閑話1 アラン視点
私はアラン・アボット。
男爵家の次男であり、ドール侯爵家の執事見習いだ。
シュナトリーゼお嬢様の世話の為だけの雇われなので、お嬢様専属の#下僕__いぬ__#と名乗るのが正しいのかもしれない。
お嬢様は見た目はとても美しい少女なのだが、性格は苛烈で短気。
常時癇癪を起してばかりで世話をしていて正直うんざりする。
頭は悪いくせに悪口に関してだけは良く口が回り、普段から生活のほとんどを共にしている私が主にその悪口雑言を受ける事になる。
罵倒されている時その良く回る口を糸で縫い付けてやろうか…と思ってしまう。
旦那様は私ごときの事を気にして気軽に声をかけて下さり、なにか困った事があれば言うのだよと常々言って下さるような、仕えていて鼻が高くなるお方だ。
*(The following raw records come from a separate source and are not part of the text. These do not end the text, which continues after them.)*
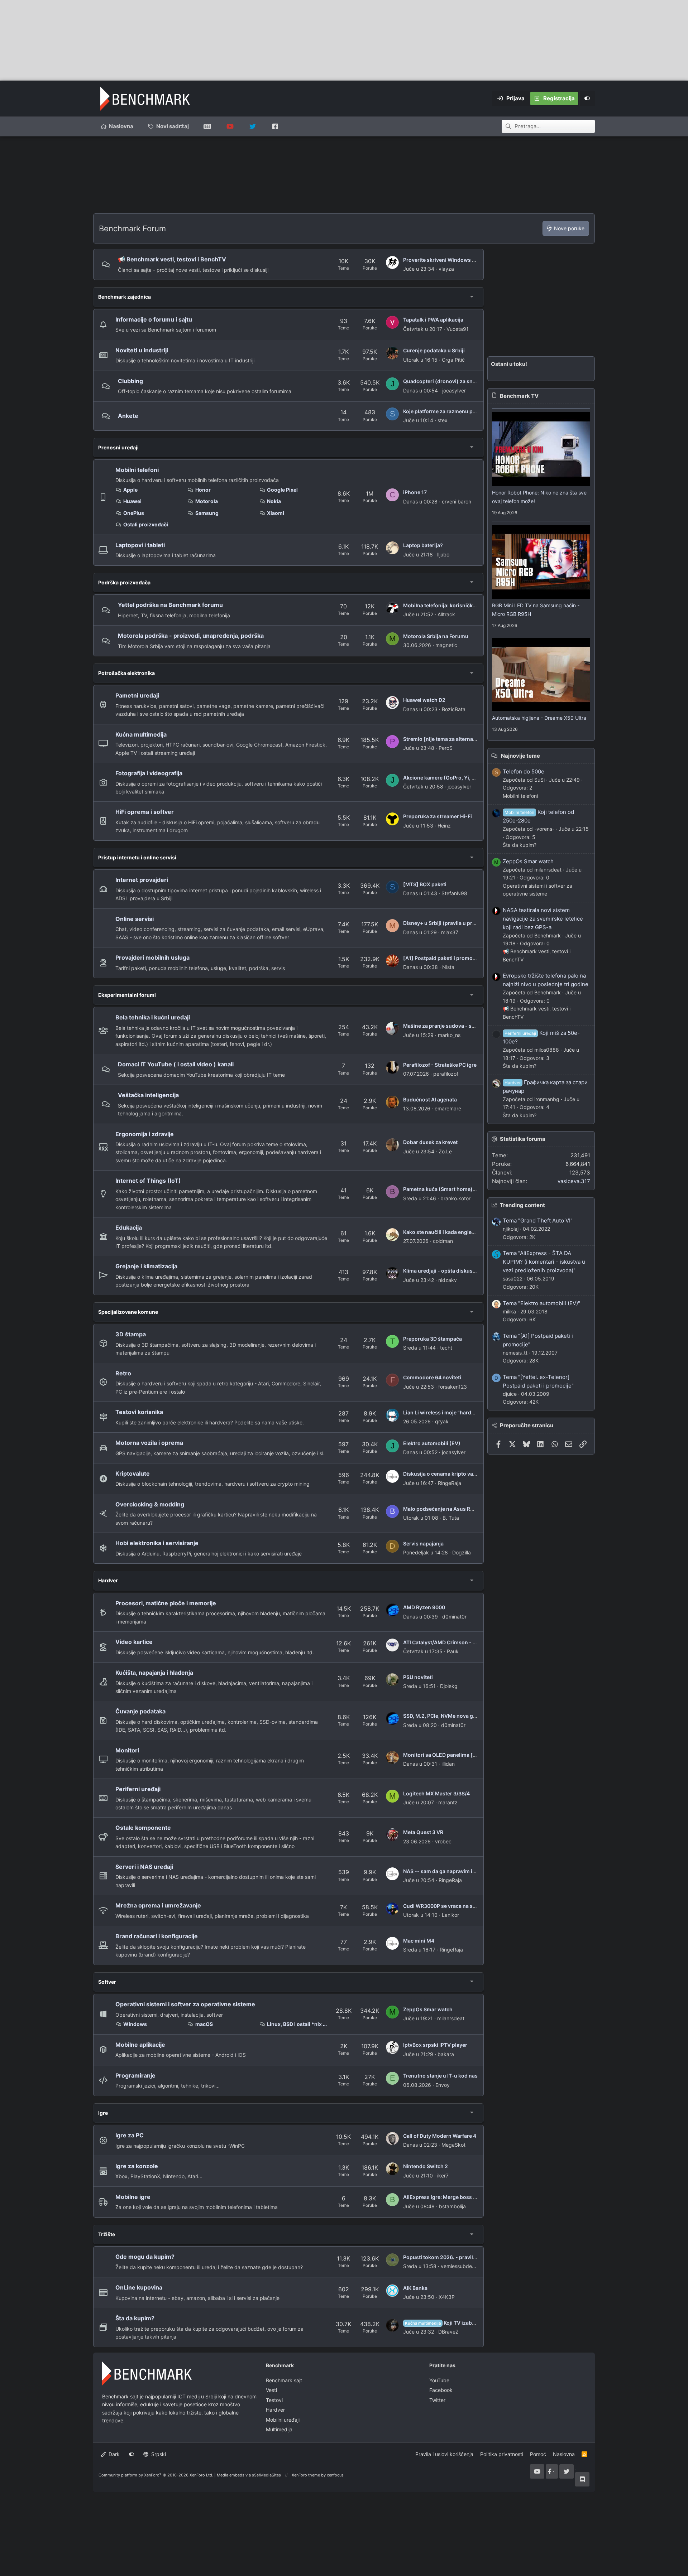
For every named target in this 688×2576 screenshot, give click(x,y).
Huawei (132, 501)
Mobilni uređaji (283, 2420)
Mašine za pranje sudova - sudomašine (451, 1026)
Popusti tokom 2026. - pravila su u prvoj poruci (461, 2257)
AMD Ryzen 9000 (424, 1607)
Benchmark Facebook (275, 126)
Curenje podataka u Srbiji (434, 350)
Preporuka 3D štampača (432, 1339)
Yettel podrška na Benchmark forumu (170, 604)
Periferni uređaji (138, 1789)
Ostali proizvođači (145, 524)
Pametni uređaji (137, 695)
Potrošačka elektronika (126, 673)
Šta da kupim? (134, 2318)
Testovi (274, 2400)
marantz (448, 1802)
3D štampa (130, 1334)
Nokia (274, 501)
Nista (448, 967)
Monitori (127, 1750)
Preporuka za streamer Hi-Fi (437, 816)
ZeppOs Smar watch (428, 2009)
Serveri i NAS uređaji (144, 1866)
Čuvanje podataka (140, 1711)
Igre (103, 2113)
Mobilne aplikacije (140, 2044)
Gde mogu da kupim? (145, 2256)
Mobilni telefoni (137, 469)
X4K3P (447, 2297)
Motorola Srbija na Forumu (435, 636)
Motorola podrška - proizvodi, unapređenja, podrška (191, 635)
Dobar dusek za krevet (430, 1142)
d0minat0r (454, 1616)
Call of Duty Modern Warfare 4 (439, 2136)
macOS (204, 2024)
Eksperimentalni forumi (127, 995)
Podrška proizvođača (124, 582)
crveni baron (456, 501)
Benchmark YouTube (230, 126)
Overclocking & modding (149, 1504)
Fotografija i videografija (148, 773)
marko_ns (449, 1035)
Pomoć (538, 2454)
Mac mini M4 (418, 1941)
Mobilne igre (132, 2196)
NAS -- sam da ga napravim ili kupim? (448, 1871)
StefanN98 (454, 893)
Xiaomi (275, 513)
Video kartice (134, 1641)
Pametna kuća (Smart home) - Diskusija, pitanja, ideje (468, 1189)
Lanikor (450, 1915)
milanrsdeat (450, 2018)
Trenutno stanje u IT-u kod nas (440, 2076)
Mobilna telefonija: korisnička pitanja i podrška (460, 605)
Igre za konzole (136, 2166)
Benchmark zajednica (124, 297)
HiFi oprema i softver (144, 811)
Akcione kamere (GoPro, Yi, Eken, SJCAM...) (457, 778)
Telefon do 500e (523, 771)
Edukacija (128, 1227)
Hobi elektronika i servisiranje (157, 1543)
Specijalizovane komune (128, 1312)
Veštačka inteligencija (148, 1095)
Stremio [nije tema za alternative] (443, 739)
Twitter (437, 2400)
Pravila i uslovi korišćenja (444, 2454)
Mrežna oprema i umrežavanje (158, 1905)
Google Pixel (282, 490)
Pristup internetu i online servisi (137, 857)
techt (446, 1348)
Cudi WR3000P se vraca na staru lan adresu (456, 1906)
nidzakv (447, 1280)
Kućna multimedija (141, 734)
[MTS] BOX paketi (424, 884)
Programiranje (135, 2075)
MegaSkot (453, 2145)
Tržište (106, 2234)
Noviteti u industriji (141, 350)
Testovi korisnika (139, 1411)
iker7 (443, 2175)
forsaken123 (452, 1387)
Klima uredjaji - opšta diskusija (440, 1271)
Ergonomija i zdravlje (144, 1134)
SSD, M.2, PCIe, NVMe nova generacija (449, 1716)
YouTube (439, 2380)
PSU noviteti (418, 1677)
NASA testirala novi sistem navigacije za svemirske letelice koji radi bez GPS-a (543, 919)
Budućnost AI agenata (430, 1099)
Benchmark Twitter (252, 126)
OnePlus (133, 513)
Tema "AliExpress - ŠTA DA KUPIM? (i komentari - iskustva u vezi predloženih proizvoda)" (544, 1262)
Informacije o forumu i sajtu (153, 319)
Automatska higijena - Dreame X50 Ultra (539, 718)
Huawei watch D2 (424, 700)
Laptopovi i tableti (140, 545)
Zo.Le (445, 1151)
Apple (130, 490)
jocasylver (454, 390)
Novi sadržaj (172, 126)
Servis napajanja (423, 1543)
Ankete (128, 415)
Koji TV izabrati (442, 2323)
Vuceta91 (457, 329)
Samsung (207, 513)
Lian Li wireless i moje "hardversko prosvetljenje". (464, 1412)
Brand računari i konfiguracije (156, 1936)
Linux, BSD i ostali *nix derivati (297, 2024)
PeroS (446, 748)
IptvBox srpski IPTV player (435, 2045)
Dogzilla (461, 1552)
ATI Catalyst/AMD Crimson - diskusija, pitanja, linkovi (468, 1642)
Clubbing (130, 381)
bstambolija (452, 2206)
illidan (448, 1764)
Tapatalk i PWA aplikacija (433, 320)
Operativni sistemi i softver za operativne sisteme (185, 2004)
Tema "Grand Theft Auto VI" (538, 1220)
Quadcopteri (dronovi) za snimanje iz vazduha (460, 381)
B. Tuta (451, 1518)
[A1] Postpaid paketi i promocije (442, 958)
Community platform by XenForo (156, 2475)
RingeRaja (449, 1483)
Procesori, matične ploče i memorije (165, 1603)
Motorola (206, 501)
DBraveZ (448, 2332)
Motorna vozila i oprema (149, 1442)
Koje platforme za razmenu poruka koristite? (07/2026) (470, 411)
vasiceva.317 (574, 1181)
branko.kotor (455, 1198)
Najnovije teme (520, 755)
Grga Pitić (453, 360)
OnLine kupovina (138, 2287)
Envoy (442, 2085)
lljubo (443, 554)
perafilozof (445, 1074)
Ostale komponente (143, 1827)
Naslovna (121, 126)
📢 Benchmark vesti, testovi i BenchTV (172, 259)
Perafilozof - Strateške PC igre (440, 1065)
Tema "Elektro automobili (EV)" (541, 1303)
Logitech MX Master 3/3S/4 (436, 1793)
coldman (443, 1241)
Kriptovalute (132, 1473)
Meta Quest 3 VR (423, 1832)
アマーリエ様とはあまり関わる機会が無いのだがいつもニコニコと優しい笑みを浮かべた柔和な方で、使用人に無茶な事を言うことも無く、世間からの評判も良い。最近は変だという噂があるが最近は関われていないのでその噂は定かではない。
他の使用人達も気さくで礼儀正しい人ばかりで、本当に良き同僚達だ。
お嬢様の存在だけがこの屋敷の中でいびつに歪んでいた。
初めて彼女と出会った時。
私は、恋をした。
この美しい人を1番近くで守れるのだと、誇らしい気持ちで胸が一杯になった。
そして彼女が口を開いた瞬間、その恋は破れた。
「嫌だわお父様、こんな汚らしい従者なんて」
無邪気に彼女は、毒を吐き。勝手な幻想を抱いた私の恋は砕かれた。
彼女は妖精のような可憐な顔で、醜い毒を吐く。
それが憎らしくて、憎らしくて。
しかし諦めきれない自分が居る。
お嬢様が朝大声を大声を出した時があった。
お嬢様が朝から癇癪を起すことは珍しい。何かしらできないことがあって癇癪を起していることは多いが。
何かあったのだろうかと向かうと既にカトレアが向かっていたようで部屋にはカトレアがいた。
ノックもせず入ったことを咎められるだろうかと思ったがどうやら私が入室したことに対して気づいていない様子だ。
そしてそこで信じられないものを見た。
あの傍若無人なお嬢様が謝っているところを。
たまたまかと思ったがそうではないようだ。
その後の家族の団欒の時でもお礼を言うし、ディートリヒ様が来られた際はいつもの態度ではなく淑女としての対応を行われていた。
私は夢を見ているのだろうかと思った。
初めて恋をした彼女が私の願いを聞き入れ理想のお嬢様になったのかと思った。
そして、私はお嬢様に二度目の恋をする。